Le problème de la fraude dans les concours d’intégration à la fonction publique n’est pas nouveau en Côte d’Ivoire. Depuis au moins deux décennies, la tricherie est régulièrement dénoncée par la population ivoirienne.
Malgré le temps et le changement de dirigeants, elle s’est durablement installée dans les mœurs locales au point de passer pour la norme. Aujourd’hui, concours rime aisément avec argent ou népotisme, de quoi à décourager les plus grands cerveaux que le pays a engendrés.
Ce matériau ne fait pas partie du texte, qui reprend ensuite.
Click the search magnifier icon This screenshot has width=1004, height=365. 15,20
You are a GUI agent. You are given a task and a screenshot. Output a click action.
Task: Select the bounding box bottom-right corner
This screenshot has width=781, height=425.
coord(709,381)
Pour bien faire, le ministre de la fonction publique Issa Coulibaly annonce la fin de la fraude dans les concours. Il assure vouloir mettre fin aux réseaux et aux tuyaux qui gangrène l’administration ivoirienne. Cependant pouvons-nous donner foi à une telle déclaration après les récents scandales sur les résultats des concours de la fonction publique ?
Il était bien temps
Depuis quelques années, la fraude au sein de fonction publique en Côte d’Ivoire est vue d’un mauvais œil c’est le moins que l’on puisse dire. Les agents de la fonction publique n’inspirent plus, en effet, le respect qui leur était dû avant le début des années 2000. Pour cause, la corruption au niveau des concours. Cette opinion est en grande partie fondée car l’obtention d’un concours ne se limitait plus au mérite mais aux moyens financiers ou au népotisme. L’on se rappelle encore du passage de Désiré Tagro au ministère de l’intérieur sous Laurent Gbagbo. Les Ivoiriens affirmaient alors, peut être par ironie, que tout son village travaillait dans son ministère. Avec le nouveau régime, les mêmes récriminations subsistent et la situation porte un nom : « Rattrapage ethnique ». Il suffirait désormais d’être un militant du RDR pour intégrer facilement la fonction publique. Les récentes affaires des noms à consonance nordique dans le concours du CAFOP et les rendements des étudiants de l’INFAS sont venues remettre en cause l’intégrité du processus d’intégration de cette fonction publique.
La bonne volonté du ministre de la fonction publique
Le nouveau ministre de la fonction publique, le sieur Issa Coulibaly affiche une volonté d’en finir avec la corruption dans les concours en Côte d’Ivoire. Dans le cadre d’une première réunion avec les membres de son nouveau cabinet, le ministre a sonné le glas des manœuvres de corruption au sein de son ministère. « Les prétendus tuyaux et autres réseaux c’est fini » a-t-il tapé du poing sur la table. Poursuivant dans son discours il déclare :
« Notre soucis constant doit être la recherche de la qualité, de l’efficacité, de la célérité dans l’attente du résultat. ».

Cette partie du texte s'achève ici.